PROBLEM
Transcribe exactly, please, the line bearing "The height and" and all later lines through the end of the records, with the pictures left out.

MATERIAL FOR THE TASK
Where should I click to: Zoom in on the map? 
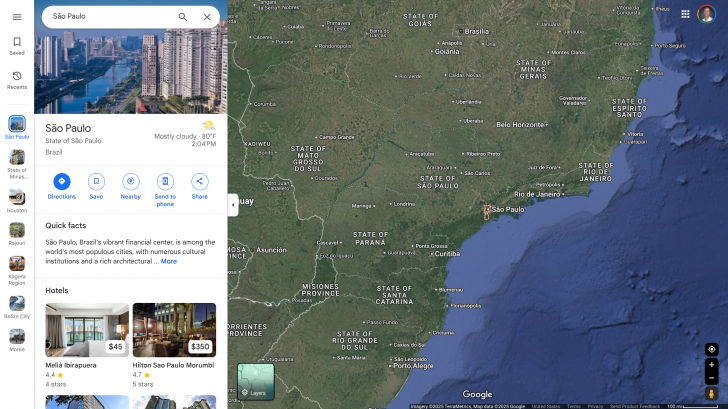click(x=711, y=364)
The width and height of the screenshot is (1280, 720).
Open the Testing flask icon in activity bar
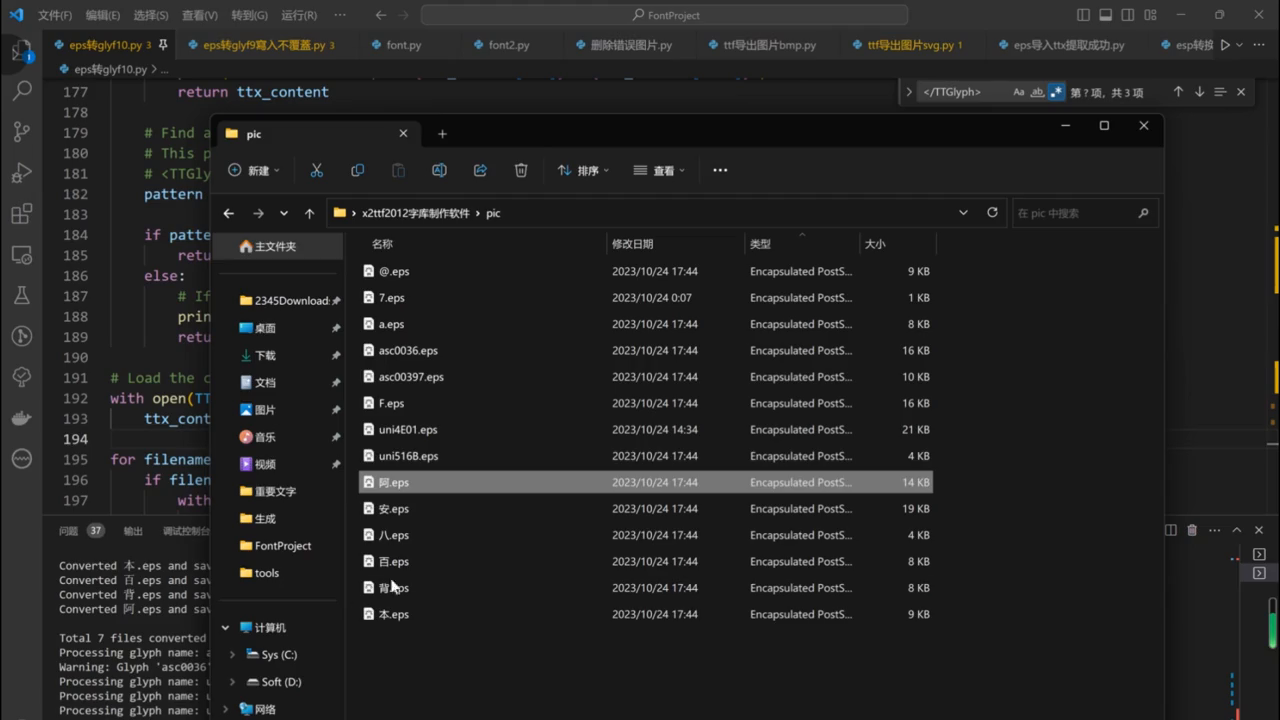click(21, 295)
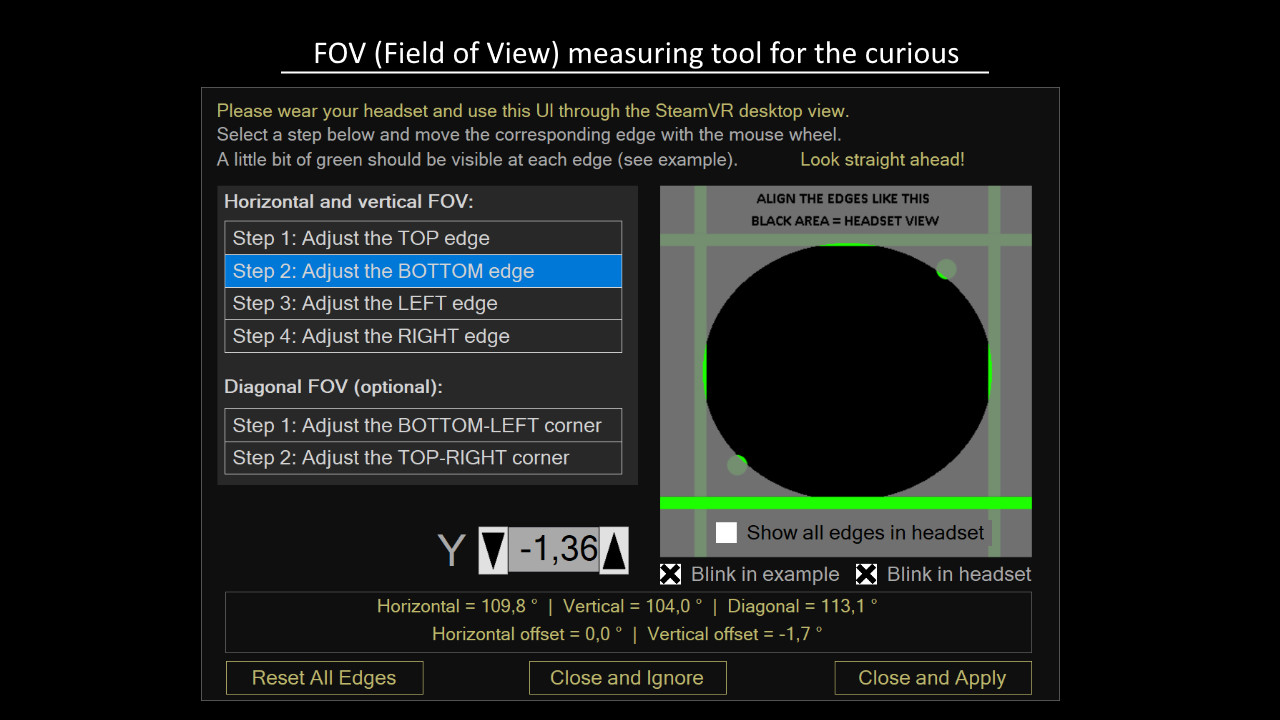Enable "Show all edges in headset"

coord(726,532)
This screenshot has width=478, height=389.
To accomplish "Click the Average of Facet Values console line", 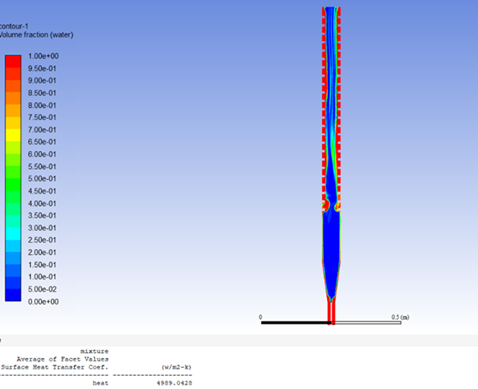I will 62,359.
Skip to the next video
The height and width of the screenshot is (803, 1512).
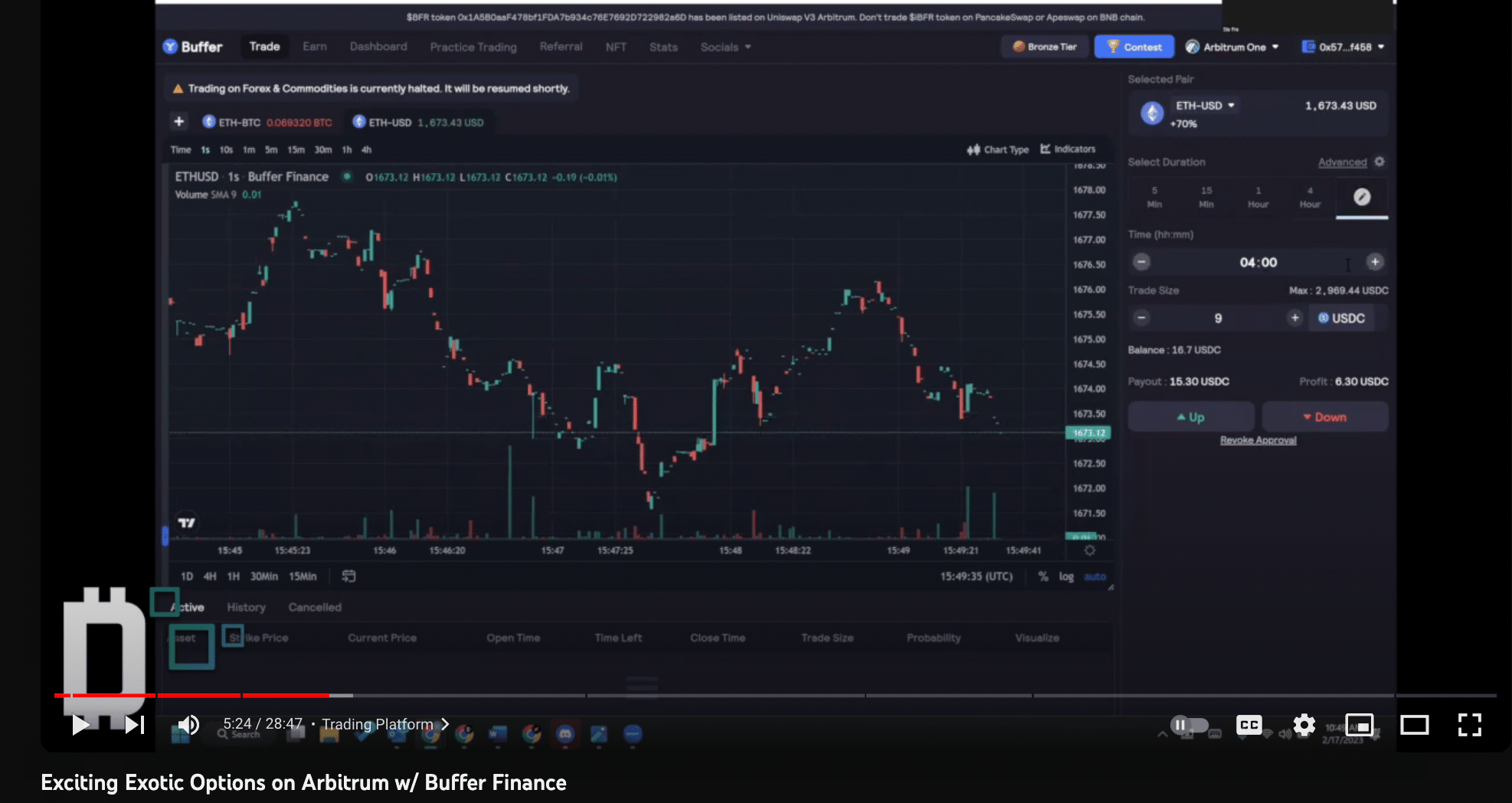click(x=135, y=724)
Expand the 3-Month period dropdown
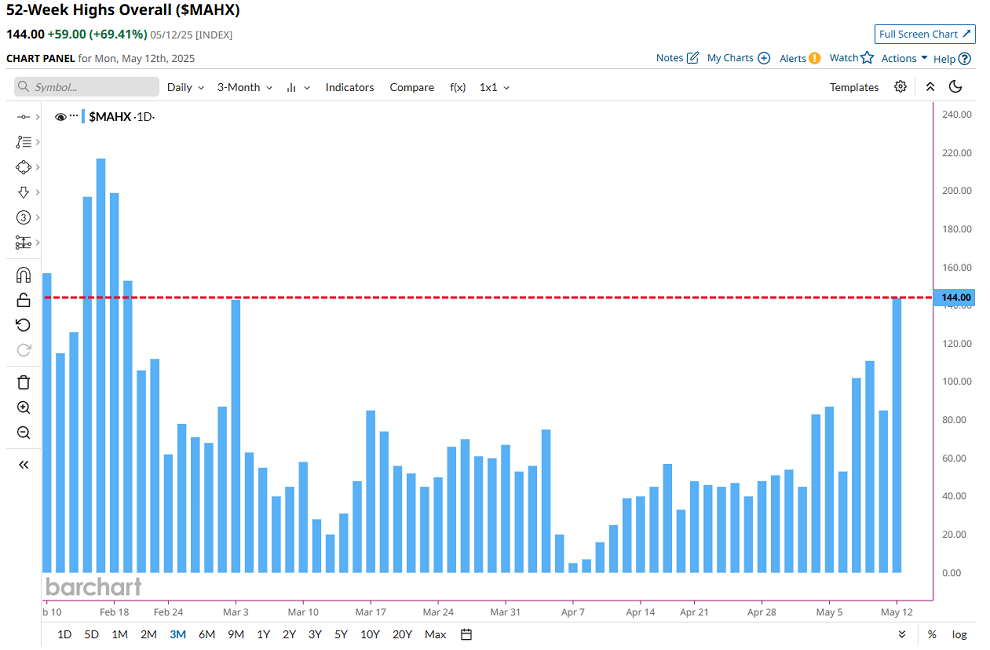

ANSWER BELOW
The height and width of the screenshot is (803, 1512).
click(x=135, y=724)
Expand the 3-Month period dropdown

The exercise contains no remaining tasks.